Persaudaraan antarmanusia juga merupakan pertalian yang menghubungkan sekaligus meminimalisir perbedaan-perbedaan yang bersifat permukaan ke dalam suatu pemahaman tentang kemanusiaan sejati.

Dengan kata lain, prinsip kemanusiaan adalah azas yang melampaui dan sekaligus mesti diletakkan di atas konsep-konsep universal semisal konsep kebangsaan dan kesukuan yang sering kali memicu sobeknya apa yang disebut "tissue social."

Dalam Islam, banyak ditemukan ayat-ayat yang menggunakan kalimat seruan "wahai manusia" dan bukan lainnya. Dari ungkapan ini Islam sesungguhnya sangat menghargai manusia sebagai ciptaan Allah paling paripurna. Itulah sebabnya ungkapan ini bukan sekadar ungkapan retoris yang tanpa bermaksud apa-apa, melainkan suatu model komunikasi Ilahi yang berarti bahwa Islam senantiasa menempatkan seluruh nilainya agar selaras dengan nilai dasar kemanusiaan.

Prinsip yang ketiga adalah penghargaan terhadap ajaran agama lain. Prinsip eike kira adalah prinsip yang menjadi kebutuhan mendesak bagi masyarakat hari ini mengingat semakin defisitnya konsep keberagamaan yang melandasi interaksi masyarakat Indonesia. Belakangan, bagi kelompok-kelompok agama tertentu, akibat tidak hadirnya penghargaan sesama pemeluk agama lain banyak mengakibatkan retaknya kohesi sosial masyarakat.

Berbicara dari segi kedudukannya, tiadanya prinsip ini seringkali menjadi dasar mengapa agama-agama lain di luar dari keimanannya dilihat sebagai agama yang tidak layak disejajarkan dengan agamanya sendiri. Hal ini berdampak serius dengan ditandai berupa menguatnya kecurigaan antar sesama pemeluk keyakinan berbeda.
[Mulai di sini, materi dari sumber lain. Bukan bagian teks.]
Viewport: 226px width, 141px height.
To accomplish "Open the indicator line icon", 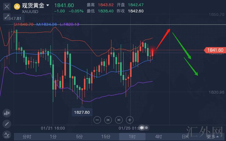I will (x=7, y=134).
Bukan saja itu, lenyapnya prinsip ini membuat konsep-konsep kebenaran dalam agama menjadi gagasan-gagasan yang bernilai sempit dan sulit didialogkan.

Kosakata agama mayoritas-agama minoritas, akhir-akhir ini menjadi bahasa publik yang sepertinya berdiri di atas kekosongan prinsip penghargaan terhadap pemeluk agama lain. Ruang publik masyarakat akibatnya mau tidak mau terseret kepada logika pemahaman agama yang menegasikan pihak lain dengan cara mengasingkan pemeluk agama berbeda ke ruang jauh keterasingan. Bahkan bukan saja pengasingan, seringkali tindakan ini berujung kepada perilaku diskriminatif dan mengancam.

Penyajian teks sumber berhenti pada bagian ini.